From: stlatos
Message: 65798
Date: 2010-02-05
>I showed five changes; one of which ( r > ar ) is known to all, and one of which ( t. > s. ) is needed to change * mr.twos > * mar.s.wos > * mar.wos in most types of Celtic ( in which s > 0 is possible in many environments). I also am not the (only) one who said 'dead sea'.
>
>
> --- In cybalist@yahoogroups.com, "stlatos" <stlatos@> wrote:
> >
> > --- In cybalist@yahoogroups.com, "dgkilday57" <dgkilday57@> wrote:
> > [...]
> > > Germanic however does have a feminine *mari:- (Gothic <marei>, which retains the long stem because it went over to the weak declension, and Old Saxon <meri>). If the second part of our Cimbrian name means 'dead', its formation can be analyzed as an unreduplicated zero-grade perfect active participle. The morphological parallel is 'knowing', Epic Greek fem. nom. sg. <iduîa>, Sanskrit <vidús.i:>, PIE *wid-ús-ih2 from *weid- 'to see, know'. The root *mer- 'to die, be dead' would then have a corresponding fem. nom. sg. part. *mr.-ús-ih2.
> >
> >
> > The existence of fem. in Gmc doesn't mean it originated in Gmc or that other branches didn't have a fem., also. There were many varieties of Celtic besides Gaulish and the ones ancestral to modern languages; known words (usually names) varied a lot over a large geographic area, and even in the same place. There's no reason to assume anything other than some type of Celtic for 'dead sea', especially since the derivation takes into account only those changes that I know well and have seen often in many words.
> >
> >
> > mr.twos
> > mr.t.wos
> > mr.t.wos mr.s.wos
> > mar.t.wos mar.s.wos
> > mar.t.wos mar.s.wos mar.ws.os
> > mar.t.wos mar.s.wos mar.us.os
>
> Have you won $100 million in the lottery yet? The chance of any single shift is small. The chance of six successive shifts occurring in just the right order to produce the a-priori result you desire is not worth bothering with, unless you are a rambling, gambling man.
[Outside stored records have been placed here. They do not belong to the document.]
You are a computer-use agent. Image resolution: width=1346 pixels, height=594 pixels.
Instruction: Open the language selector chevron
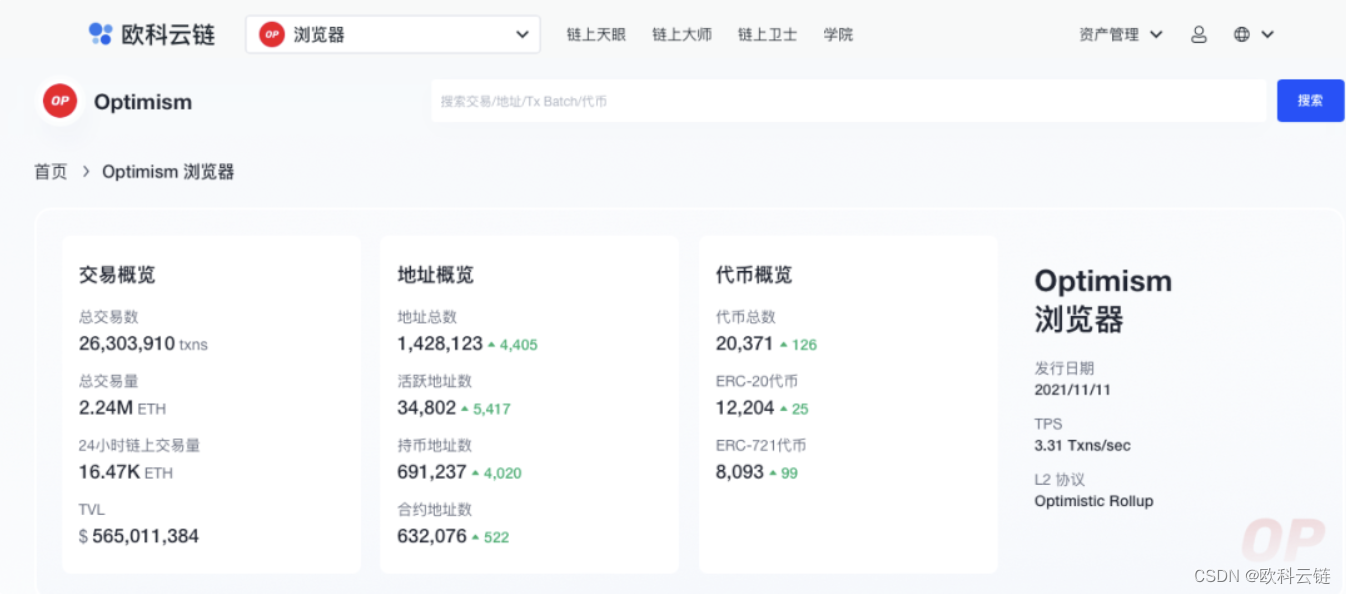[1269, 33]

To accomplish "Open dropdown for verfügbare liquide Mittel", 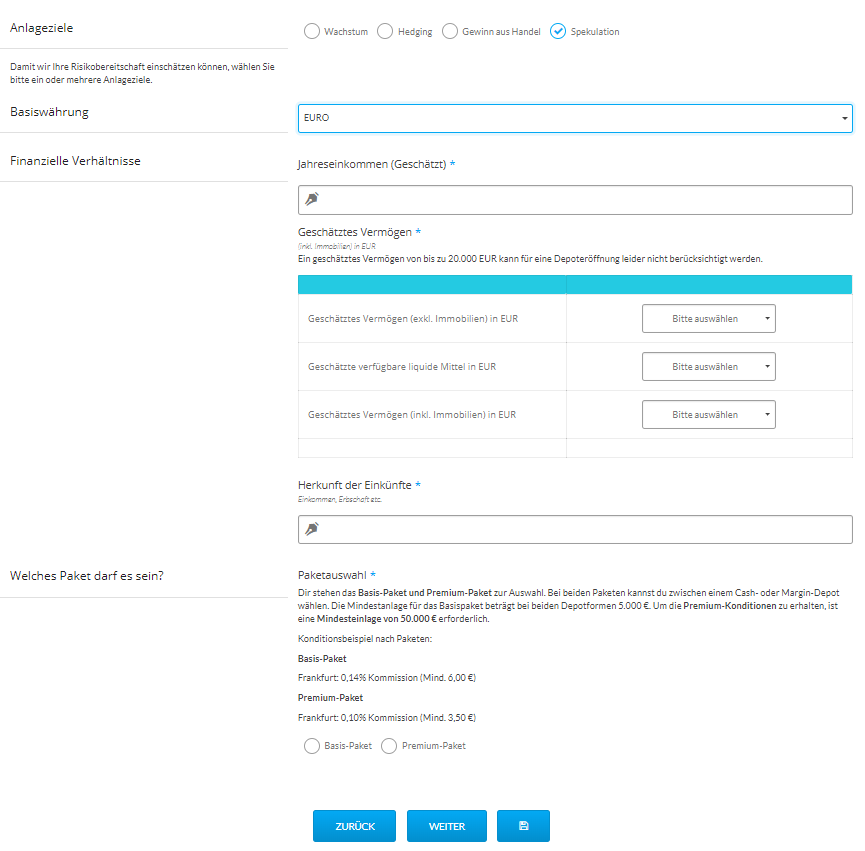I will [x=708, y=367].
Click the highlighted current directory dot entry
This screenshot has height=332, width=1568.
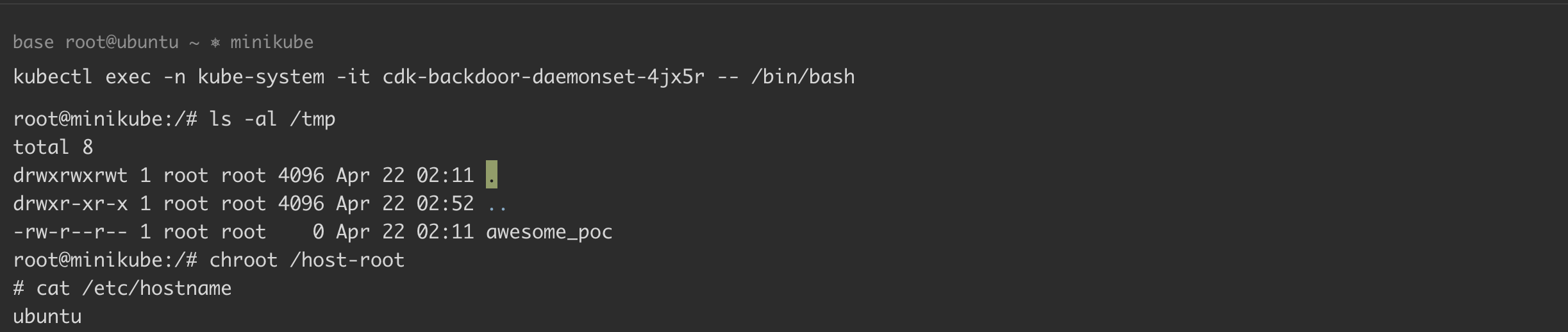(492, 176)
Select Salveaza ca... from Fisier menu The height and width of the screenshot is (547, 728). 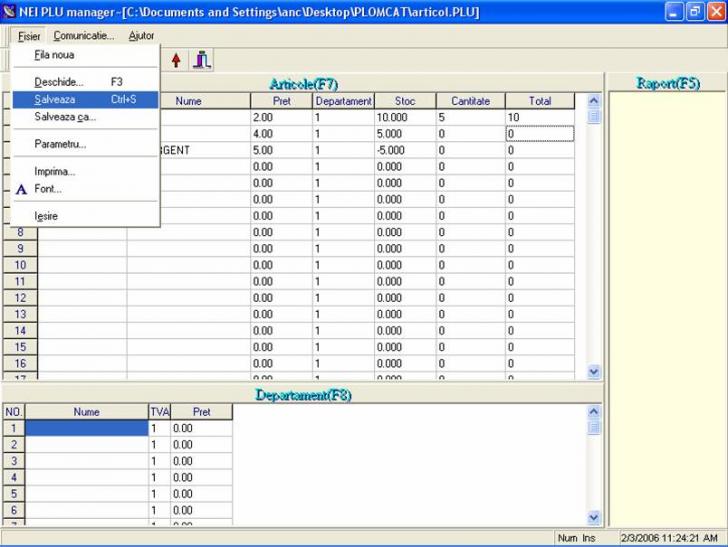coord(65,117)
> But your arbitrary sequence is logically superfluous anyway, since you have already declared that "some type of Celtic" must have feminine *mori,It is feminine, so the feminine *mori:x (not *mori) is the source. Its presence in Gmc doesn't show the word was Gmc, which it does not resemble by any visible sound similarities.
> and you can just as easily declare that "some type of Celtic" must have preserved the unreduplicated participial formation in *-us-.As I said, I am confident of them because I have found the same changes in the history of many languages.
>
> > These changes are T > T. after C., opt. t. > s. (among many others), and the opt. alterantion of medial -u- and -i- with -w- and -y- in VCuCV/VCCwV and VCiCV/VCCyV (some of these are much more common in some branches than others, and in some a specific environment may be greatly preferred or mandatory).
>
> I can see what the changes are, as well as your whole problem. In your decade-long failed attempt to emulate the work of serious comparatists, you have neglected to distinguish between locally plausible sound-shifts and those which are merely globally possible.
>In your deluded distortion of science, any alternation documented in any language can be pressed into service to produce whatever result you want. Not satisfied with actual phonetic alternations, you also grab mere orthographic variations resulting from the lack of scribal standards over a wide region, as with the Gaulish divine names.
> The result is no more convincing than that Latin dictionary compiled by the Tamil-speaker which "proved" that all Latin vocabulary came from Tamil, by changing one letter at a time.I disagree.